Accrued liabilities:

     Accrued employee compensation and benefits                       $11,687                    $14,747

     Dividends on convertible preferred securities                       --                        5,146

     Accrued warranty                                                   2,040                      2,566

     Other                                                             12,283                     12,987
                                                                      -------                    -------

                                                                      $26,010                    $35,446
                                                                      =======                    =======


         The dividends on convertible preferred securities have been classified
         as long-term and included in the principal balance of the securities at
         December 24, 2000.



   11


DT INDUSTRIES, INC.

ITEM 1.  FINANCIAL STATEMENTS
NOTES TO CONSOLIDATED FINANCIAL STATEMENTS
(DOLLARS IN THOUSANDS EXCEPT PER SHARE DATA)
(UNAUDITED)
PAGE 10
--------------------------------------------------------------------------------


8.       STOCK OPTION PLANS

         A summary of stock option transactions pursuant to the 1994 Employee
         Stock Option Plan, the 1994 Directors Non-Qualified Stock Option Plan
         and the 1996 Long-Term Incentive Plan follows:




                                                                        AVERAGE                    SHARES SUBJECT
                                                                         PRICE                        TO OPTION
                                                                    ----------------               --------------
                                                                                             
              Options outstanding at June 25, 2000                      $ 14.27                        1,328,513

              Options granted                                           $  4.62                          102,000

              Options exercised                                             ---                              ---

              Options forfeited                                         $ 13.52                         (264,546)
                                                                                                   --------------

              Options outstanding at December 24, 2000                  $ 13.60                        1,165,967
                                                                                                   ==============

              Exercisable at December 24, 2000                                                           703,042
                                                                                                   ==============



9.       DERIVATIVES

         Statement of Financial Accounting Standards No. 133 (SFAS 133),
         "Accounting for Derivative Instruments and Hedging Activities",
         establishes accounting and reporting standards for derivative
         instruments and for hedging activities and requires recognition of all
         derivatives on the balance sheet at fair value.

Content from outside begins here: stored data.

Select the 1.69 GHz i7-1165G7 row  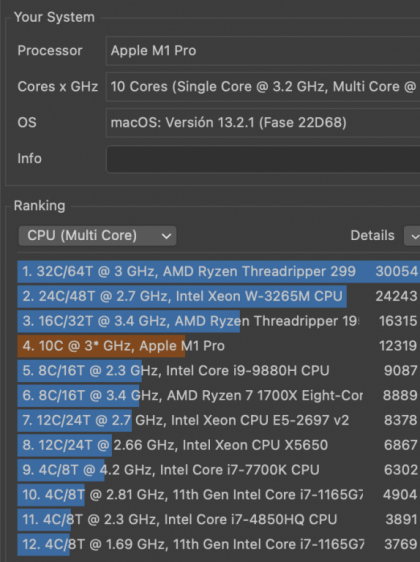(x=219, y=544)
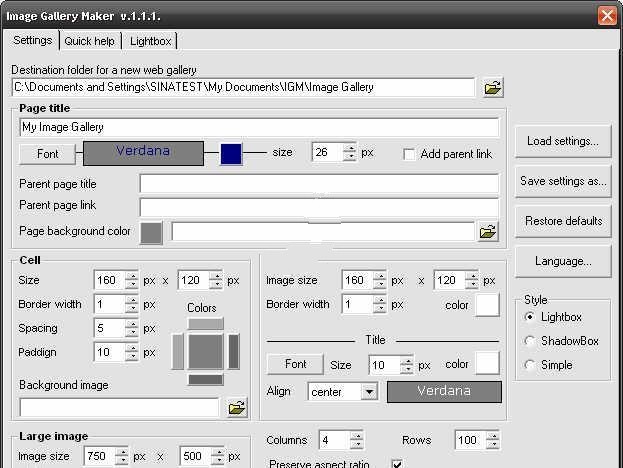Click the Load settings button

pyautogui.click(x=562, y=142)
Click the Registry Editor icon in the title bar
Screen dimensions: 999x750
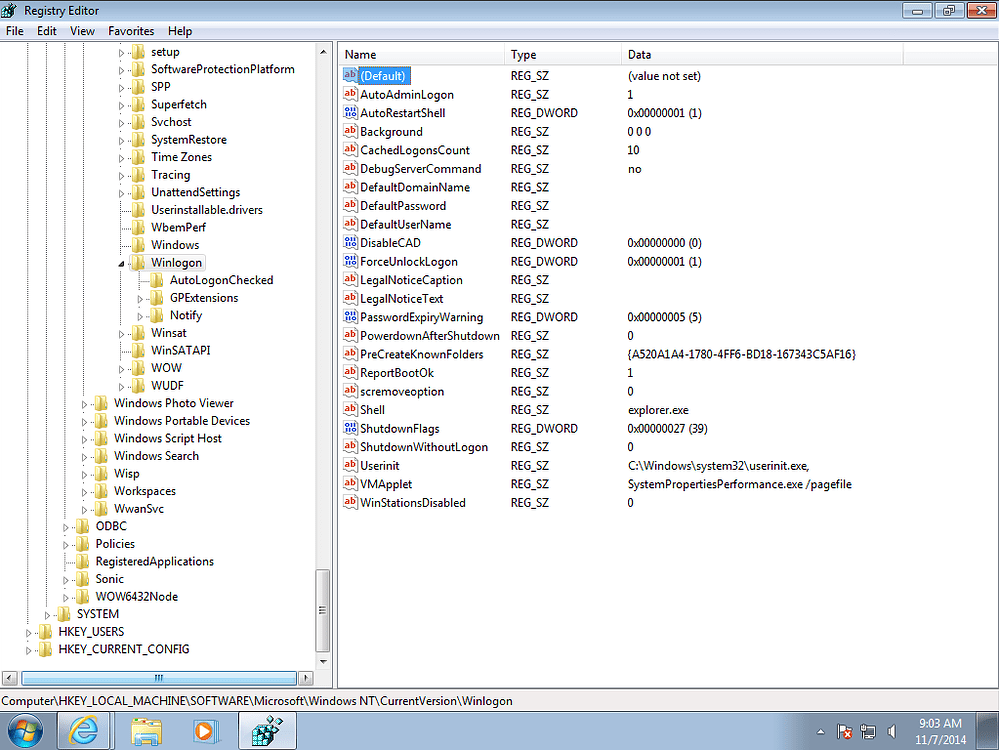10,10
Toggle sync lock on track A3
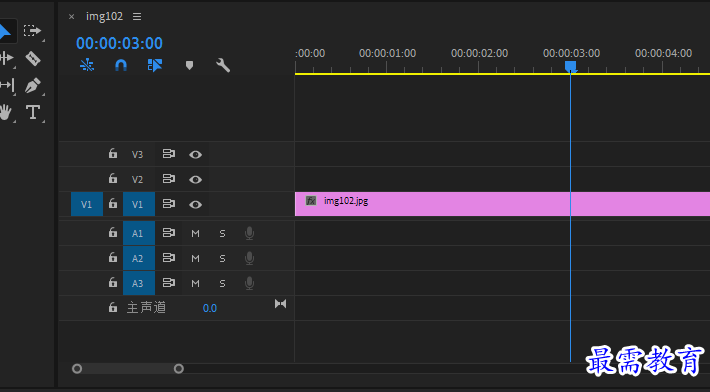 168,283
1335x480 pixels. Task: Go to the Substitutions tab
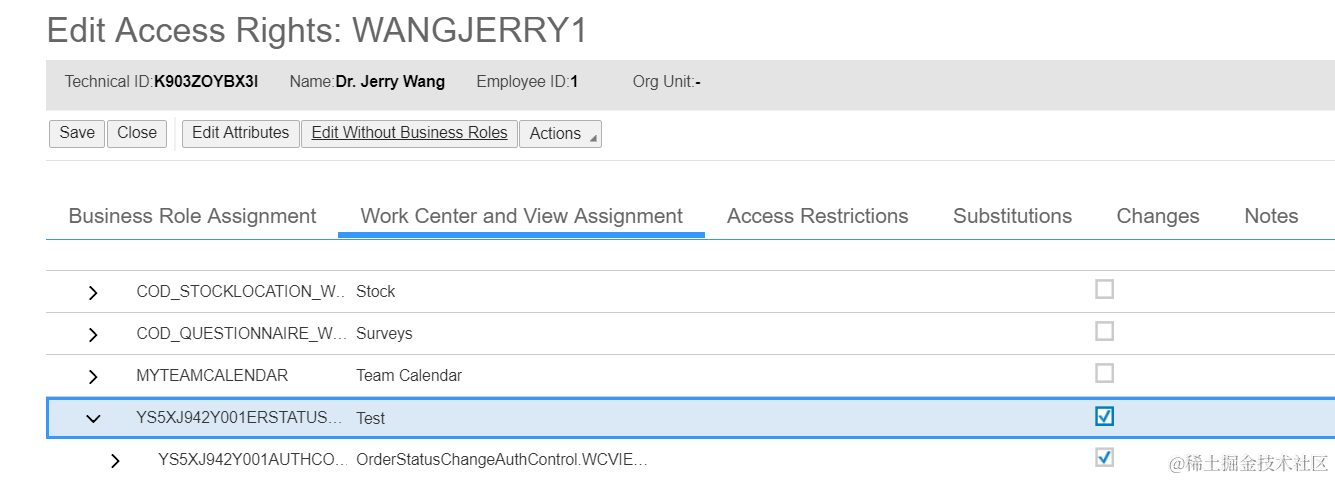point(1012,216)

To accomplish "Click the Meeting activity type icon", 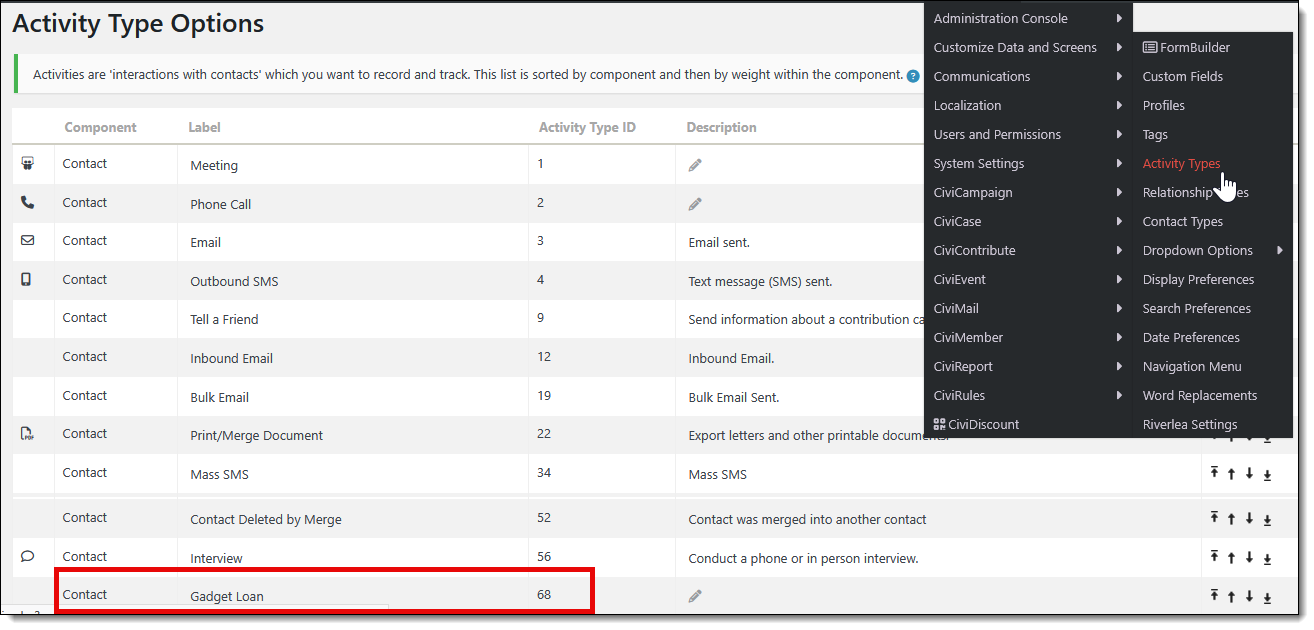I will 28,164.
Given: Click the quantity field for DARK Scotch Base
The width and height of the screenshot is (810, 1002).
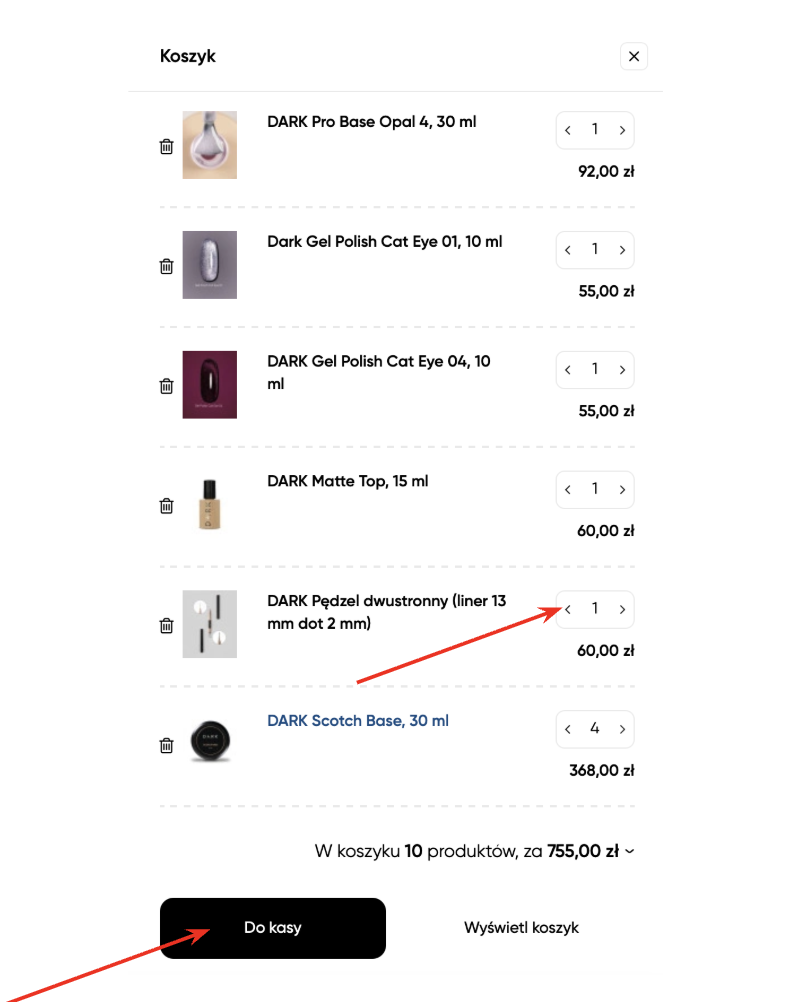Looking at the screenshot, I should point(595,729).
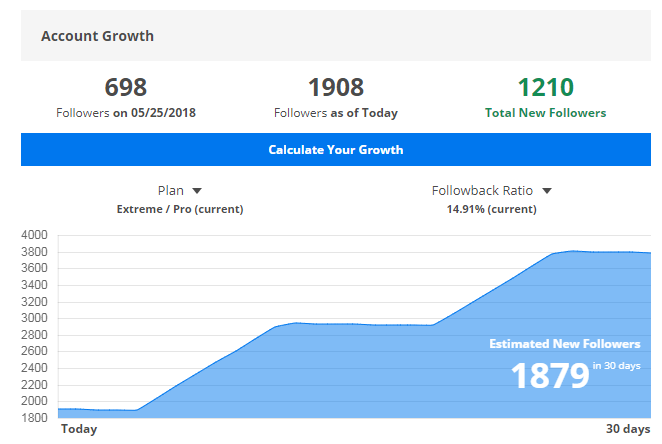Click the Extreme / Pro (current) plan text

coord(180,209)
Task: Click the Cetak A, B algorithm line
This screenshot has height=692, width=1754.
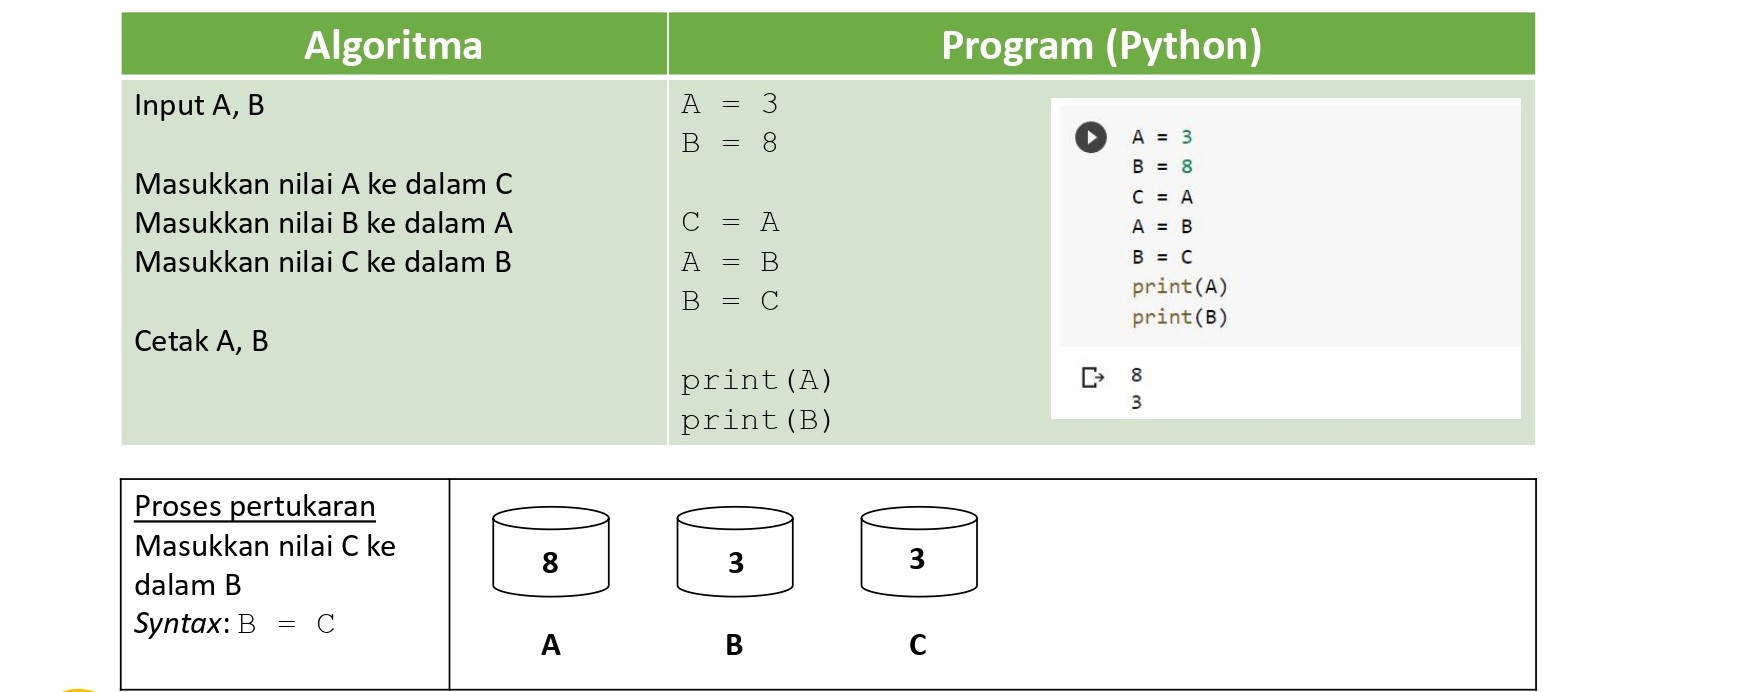Action: point(201,341)
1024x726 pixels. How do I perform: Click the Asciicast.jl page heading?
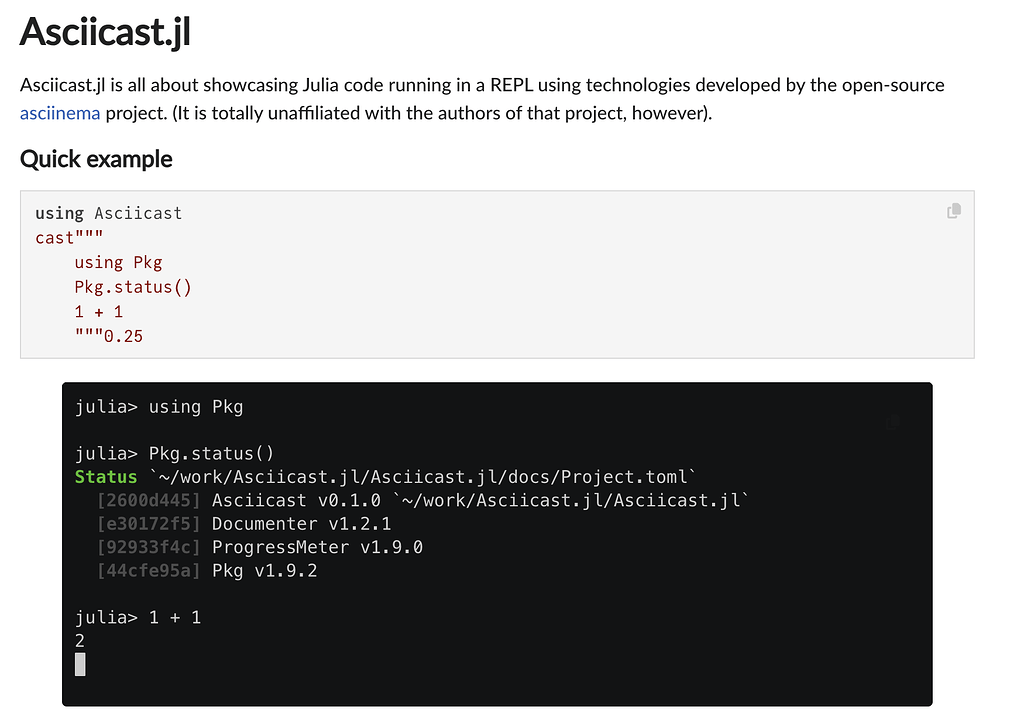click(x=105, y=32)
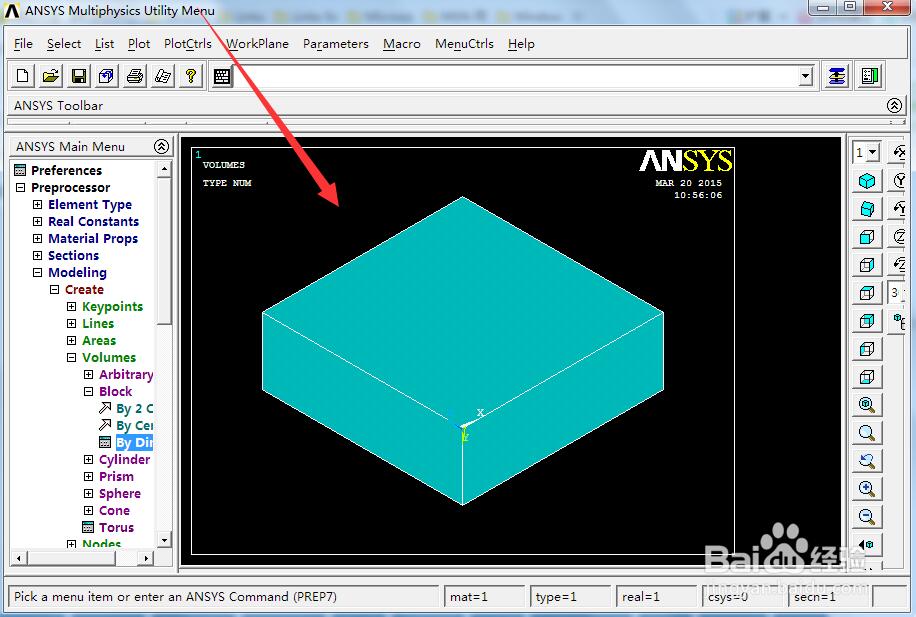The image size is (916, 617).
Task: Open the command input history dropdown
Action: pyautogui.click(x=806, y=76)
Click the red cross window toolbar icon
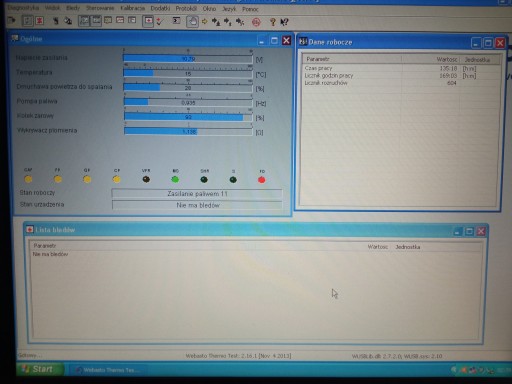 (148, 21)
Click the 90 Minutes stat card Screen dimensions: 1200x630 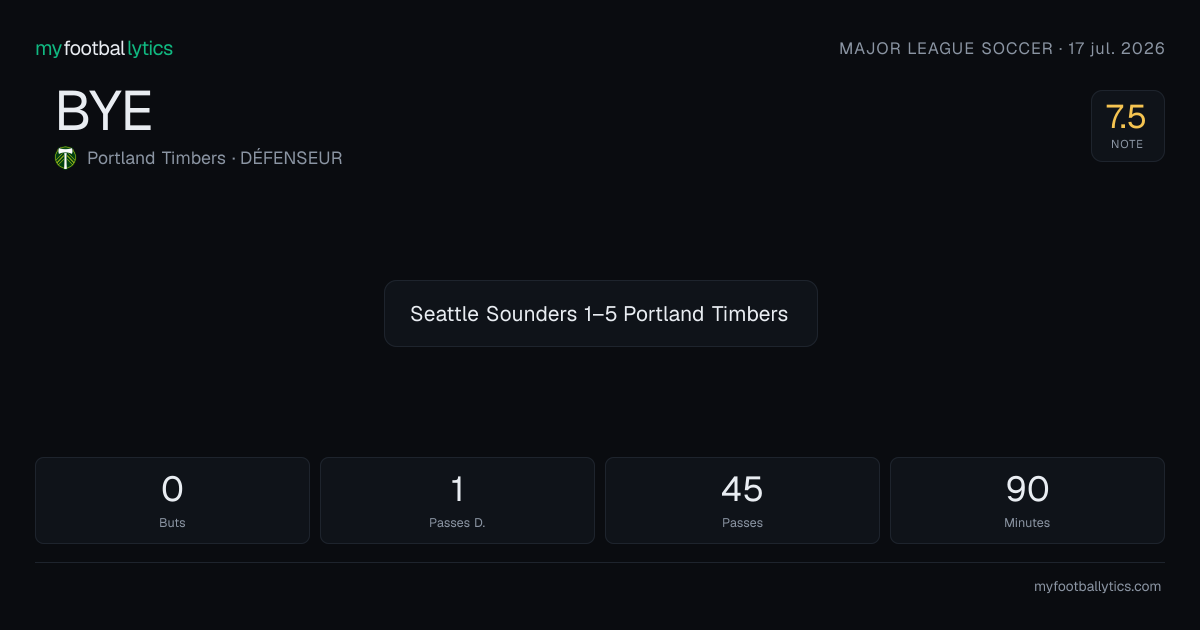[x=1027, y=500]
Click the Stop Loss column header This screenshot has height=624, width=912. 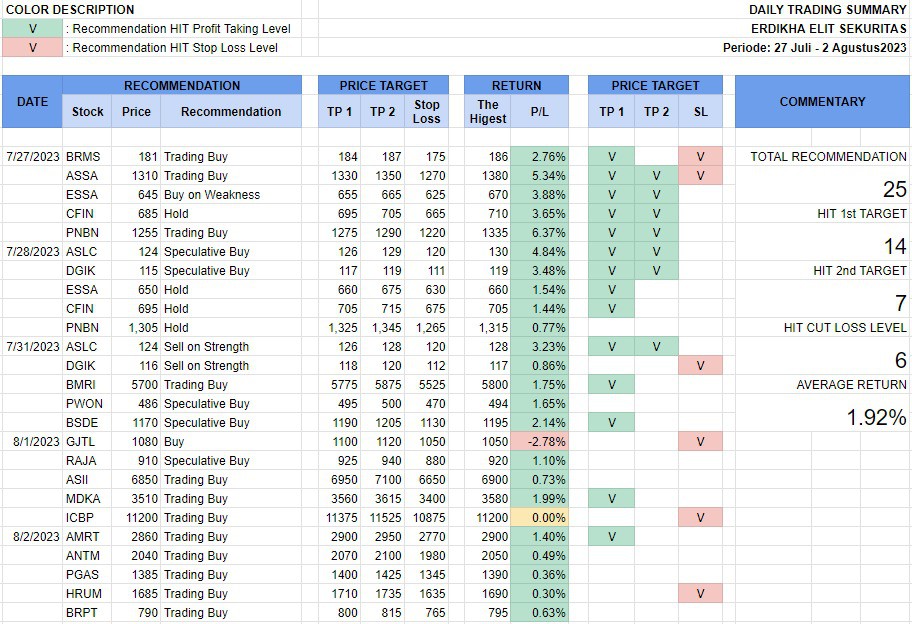click(x=427, y=111)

The Company adopted the
         provisions of SFAS 133 during the fiscal year ended June 24, 2001. The
         Company holds no material derivative financial instruments at or for
         the six months ended December 24, 2000.

10.      COMMITMENTS AND CONTINGENCIES

         Following the Company's announcements in August and September 2000
         regarding the restatements of previously reported financial statements,
         the Company, its Kalish subsidiary and certain of their officers have
         been named as defendants in at least five complaints in purported class
         action lawsuits. The complaints received by the Company allege that,
         among other things, as a result of accounting irregularities, the
         Company's previously issued financial statements were materially false
         and misleading and thus constituted violations of federal securities
         laws by the Company and certain officers. The actions allege that the
         defendants violated Section 10(b) and Section 20(a) of the Securities
         Exchange Act of 1934 and Rule 10b-5 promulgated thereunder (the
         "Securities Actions"). The Securities Actions complaints seek damages
         in unspecified amounts. These Securities Actions purport to be brought
         on behalf of purchasers of the Company's common stock during various
         periods, all of which fall between September 29, 1997 and August 23,
         2000. The Company is currently evaluating these claims and possible
         defenses thereto and intends to defend these suits vigorously.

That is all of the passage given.